Sepsis is the leading cause of acute lung injury (ALI), and kaempferol has a protective effect against ALI. However, the underlying mechanisms have not been fully elucidated. This study aimed to investigate the role of kaempferol in sepsis-induced ALI and its underlying molecular mechanism, particularly the involvement of succinylation. Human pulmonary microvascular endothelial cells were treated with lipopolysaccharide to induce injury. Cell apoptosis and inflammation were evaluated by flow cytometry and enzyme-linked immunosorbent assay. Succinylation was analysed using immunoblotting, co-immunoprecipitation and protein stability assay.
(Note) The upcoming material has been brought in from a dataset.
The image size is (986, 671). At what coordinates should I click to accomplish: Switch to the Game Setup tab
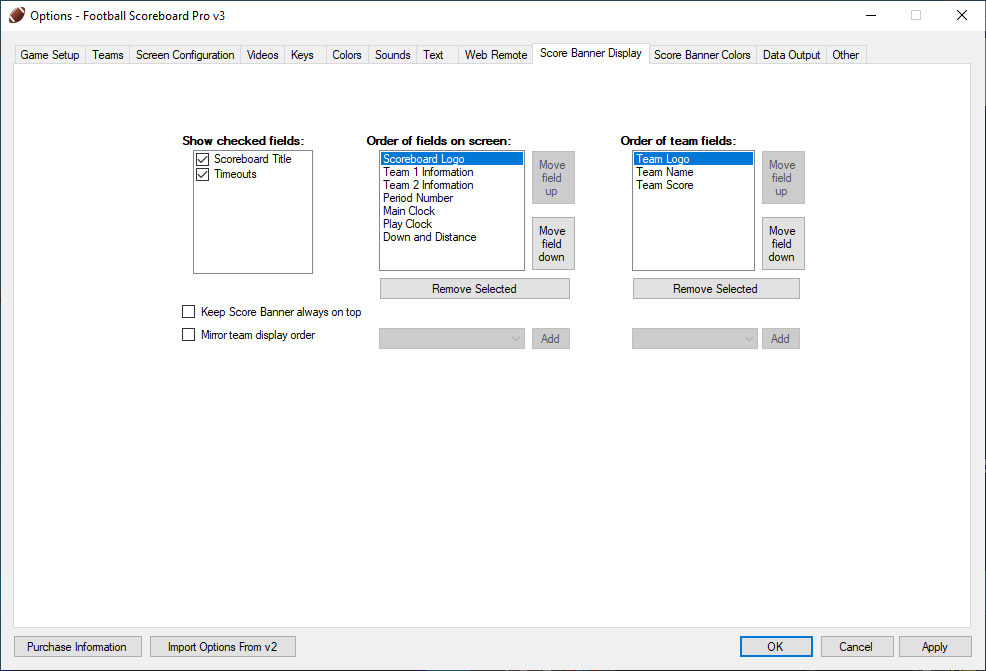pos(50,55)
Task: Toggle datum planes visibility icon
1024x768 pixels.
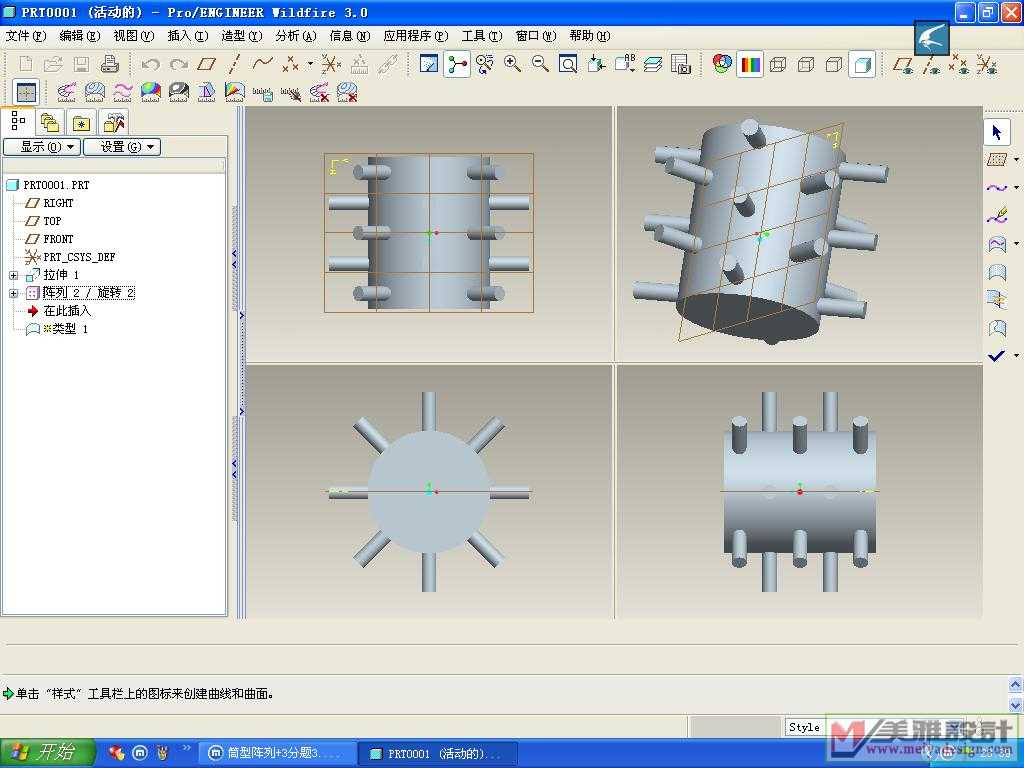Action: [x=903, y=65]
The results showed that kaempferol inhibited apoptosis and inflammation response in LPS-treated HPMVECs and attenuated lung damage in septic mice. Moreover, kaempferol enhanced succinylation levels and reduced SIRT5 protein levels. SIRT5 suppressed the succinylation of SRPK1 at lysine (K) 588 site and facilitated SRPK1 degradation. Overexpression of SIRT5 or knockdown of SRPK1 reversed the inhibitory effects of kaempferol or SIRT5 knockdown on cellular biological behaviours, respectively. In conclusion, kaempferol attenuates sepsis-induced lung injury by inhibiting HPMVEC apoptosis and inflammation. Mechanistically, kaempferol suppresses SIRT5-mediated desuccinylation of SRPK1, thereby promoting SRPK1 protein stability. The findings suggest the important role of SRPK1 succinylation in ALI and kaempferol may be used for the treatment of the disease.